Mukund Singh was king of Ramgarh in 18th century India. He succeeded Bishan Singh. He ruled from 1763 to 1772 CE. He had made alliance with Maratha against East India Company. He defeated forces of claimant king of Ramgarh, Tej Singh Thakurai, Nagvanshis and Palamu. But In 1772, he accepted suzerainty of the East India Company as he didn't get support of Maratha in battle against East India Company. Then he disposabed from throne and Tej Singh Thakurai became new king of Ramgarh.

Mukund Singh previously supported Captain Jabcob of East India Company in conquering Palamu. He also attacked the Zamindars of six neighbouring Pargana. All were ready to assist the East India Company against Mukund Singh. Mukund Singh was not ready to accept suzerainty of East India Company, but he accepted to pay tribute to East India Company. Company ordered Mukund Singh to pay 63000 rupee in three year and 23,228 rupee of previous payment. This tax was more than other estates and he was not in a state to pay such a huge amount, so he refused to obey the order of Company. He sought help of the Marathas against East India Company. Maratha detached a force to Ramgarh. Many other kings such as Tori, Kunda and Kendi came in support of him. They prepared to face the Company force.

Knowing about this alliance, Captain Jacob attacked Kunda and conquered Kunda. King of Kendi accepted to pay tribute to Company by fear. Jacob declared Tej Singh Thakurai as new king of Ramgarh. He gave him leadership to lead the battle. The joint forces of Tej Singh, Nagvanshis, Chero of Palamu attacked Ramgarh and Mukund Singh got anxious. But In front of Maratha forces the forces of opponents were proved ineffective and Tej Singh Thakurai had to flee from the battle. The fear of Mukund Singh slowly disappeared with the result of battle and anxiety of East India company grow.

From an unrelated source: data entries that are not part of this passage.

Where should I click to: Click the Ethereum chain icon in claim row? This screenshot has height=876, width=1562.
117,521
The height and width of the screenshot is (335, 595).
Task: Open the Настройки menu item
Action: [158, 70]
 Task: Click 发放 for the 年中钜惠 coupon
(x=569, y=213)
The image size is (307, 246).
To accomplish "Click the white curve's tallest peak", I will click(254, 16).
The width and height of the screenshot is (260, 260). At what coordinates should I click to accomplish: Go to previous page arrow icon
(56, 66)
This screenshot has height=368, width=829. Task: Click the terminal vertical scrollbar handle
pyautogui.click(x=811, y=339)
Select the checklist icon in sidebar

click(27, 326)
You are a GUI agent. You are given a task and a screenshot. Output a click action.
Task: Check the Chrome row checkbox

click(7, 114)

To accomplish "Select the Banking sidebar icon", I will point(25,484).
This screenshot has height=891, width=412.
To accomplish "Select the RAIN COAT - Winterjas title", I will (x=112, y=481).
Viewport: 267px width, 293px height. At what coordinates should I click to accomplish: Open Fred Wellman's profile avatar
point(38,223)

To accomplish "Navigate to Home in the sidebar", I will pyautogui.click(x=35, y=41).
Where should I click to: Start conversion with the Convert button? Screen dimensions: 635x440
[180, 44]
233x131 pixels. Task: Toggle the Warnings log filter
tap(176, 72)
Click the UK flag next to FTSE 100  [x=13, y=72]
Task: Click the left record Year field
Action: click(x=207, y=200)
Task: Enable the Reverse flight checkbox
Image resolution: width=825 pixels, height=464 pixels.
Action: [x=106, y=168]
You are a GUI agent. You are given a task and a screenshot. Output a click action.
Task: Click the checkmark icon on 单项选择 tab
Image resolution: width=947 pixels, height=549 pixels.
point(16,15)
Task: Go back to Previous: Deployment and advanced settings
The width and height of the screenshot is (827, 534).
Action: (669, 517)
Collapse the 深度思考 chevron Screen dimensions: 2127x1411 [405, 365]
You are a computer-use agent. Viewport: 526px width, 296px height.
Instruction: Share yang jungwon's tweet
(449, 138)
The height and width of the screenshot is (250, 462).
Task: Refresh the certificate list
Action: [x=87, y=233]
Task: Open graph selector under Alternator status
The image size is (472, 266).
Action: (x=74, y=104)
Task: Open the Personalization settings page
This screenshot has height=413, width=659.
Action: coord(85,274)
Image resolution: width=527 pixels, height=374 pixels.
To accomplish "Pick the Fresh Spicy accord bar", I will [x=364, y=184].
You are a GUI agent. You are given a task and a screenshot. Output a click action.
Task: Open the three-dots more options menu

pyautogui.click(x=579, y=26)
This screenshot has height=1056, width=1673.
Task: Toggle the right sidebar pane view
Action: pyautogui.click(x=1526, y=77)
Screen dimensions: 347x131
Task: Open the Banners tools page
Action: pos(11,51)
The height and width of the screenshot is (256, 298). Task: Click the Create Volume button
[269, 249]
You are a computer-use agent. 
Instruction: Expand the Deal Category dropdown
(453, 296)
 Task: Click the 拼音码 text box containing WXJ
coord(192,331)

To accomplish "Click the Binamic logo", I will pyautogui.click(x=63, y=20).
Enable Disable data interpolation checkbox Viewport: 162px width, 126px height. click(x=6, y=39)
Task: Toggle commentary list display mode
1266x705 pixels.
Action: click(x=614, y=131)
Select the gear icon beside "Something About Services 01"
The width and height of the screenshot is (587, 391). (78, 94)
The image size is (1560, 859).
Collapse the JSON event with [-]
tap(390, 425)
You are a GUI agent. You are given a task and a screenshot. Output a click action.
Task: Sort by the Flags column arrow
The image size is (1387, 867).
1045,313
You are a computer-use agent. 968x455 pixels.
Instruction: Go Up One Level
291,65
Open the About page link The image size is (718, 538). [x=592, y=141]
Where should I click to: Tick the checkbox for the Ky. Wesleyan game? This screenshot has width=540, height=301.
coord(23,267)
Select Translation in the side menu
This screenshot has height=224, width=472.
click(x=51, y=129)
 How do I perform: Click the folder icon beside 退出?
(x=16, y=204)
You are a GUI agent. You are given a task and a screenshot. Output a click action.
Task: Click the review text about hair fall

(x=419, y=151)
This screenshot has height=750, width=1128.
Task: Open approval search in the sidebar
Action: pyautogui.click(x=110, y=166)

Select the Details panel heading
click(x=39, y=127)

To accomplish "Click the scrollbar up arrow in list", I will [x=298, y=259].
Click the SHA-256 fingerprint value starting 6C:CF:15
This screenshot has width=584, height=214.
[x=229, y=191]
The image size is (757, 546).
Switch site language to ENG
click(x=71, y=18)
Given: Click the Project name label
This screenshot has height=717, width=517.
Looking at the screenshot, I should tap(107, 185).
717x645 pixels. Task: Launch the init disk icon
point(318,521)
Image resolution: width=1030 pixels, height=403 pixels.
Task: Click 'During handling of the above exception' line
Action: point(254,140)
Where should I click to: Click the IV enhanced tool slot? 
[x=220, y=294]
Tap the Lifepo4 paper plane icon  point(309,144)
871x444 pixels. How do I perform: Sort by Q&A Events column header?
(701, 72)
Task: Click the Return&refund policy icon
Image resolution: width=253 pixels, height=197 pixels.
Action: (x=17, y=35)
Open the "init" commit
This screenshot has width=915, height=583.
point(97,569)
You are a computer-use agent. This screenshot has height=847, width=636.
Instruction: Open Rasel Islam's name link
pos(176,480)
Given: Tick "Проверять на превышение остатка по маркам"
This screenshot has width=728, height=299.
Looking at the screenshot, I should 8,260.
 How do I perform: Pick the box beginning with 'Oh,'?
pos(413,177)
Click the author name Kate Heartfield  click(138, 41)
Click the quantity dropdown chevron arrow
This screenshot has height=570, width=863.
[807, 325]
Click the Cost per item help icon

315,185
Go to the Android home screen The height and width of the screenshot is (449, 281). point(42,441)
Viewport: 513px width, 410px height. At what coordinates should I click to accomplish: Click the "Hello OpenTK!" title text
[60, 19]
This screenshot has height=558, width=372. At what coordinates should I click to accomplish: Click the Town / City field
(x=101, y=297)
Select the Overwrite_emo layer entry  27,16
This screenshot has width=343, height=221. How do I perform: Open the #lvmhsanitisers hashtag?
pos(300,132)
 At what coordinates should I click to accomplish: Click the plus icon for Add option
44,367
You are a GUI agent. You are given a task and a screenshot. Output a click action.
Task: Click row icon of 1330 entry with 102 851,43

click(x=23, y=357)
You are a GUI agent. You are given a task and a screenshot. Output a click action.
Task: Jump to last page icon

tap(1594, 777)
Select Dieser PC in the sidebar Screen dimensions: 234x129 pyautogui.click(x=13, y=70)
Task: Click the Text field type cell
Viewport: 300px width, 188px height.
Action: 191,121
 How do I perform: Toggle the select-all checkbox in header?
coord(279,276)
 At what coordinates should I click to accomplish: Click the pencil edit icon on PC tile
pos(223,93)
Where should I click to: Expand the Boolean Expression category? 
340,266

Patna council of East India company ordered Captain Jacob to defeat Ramgarh. Captain Jacob recalled Tej Singh Thakurai and with large company forces attacked Ramgarh. Due to some reason Maratha forces didn't able help Mukund Singh. Later Mukund Singh surrendered without battle and accepted suzerainty of East India company. Then East India Company disposed him from throne and made Tej Singh Thakurai new king of Ramgarh.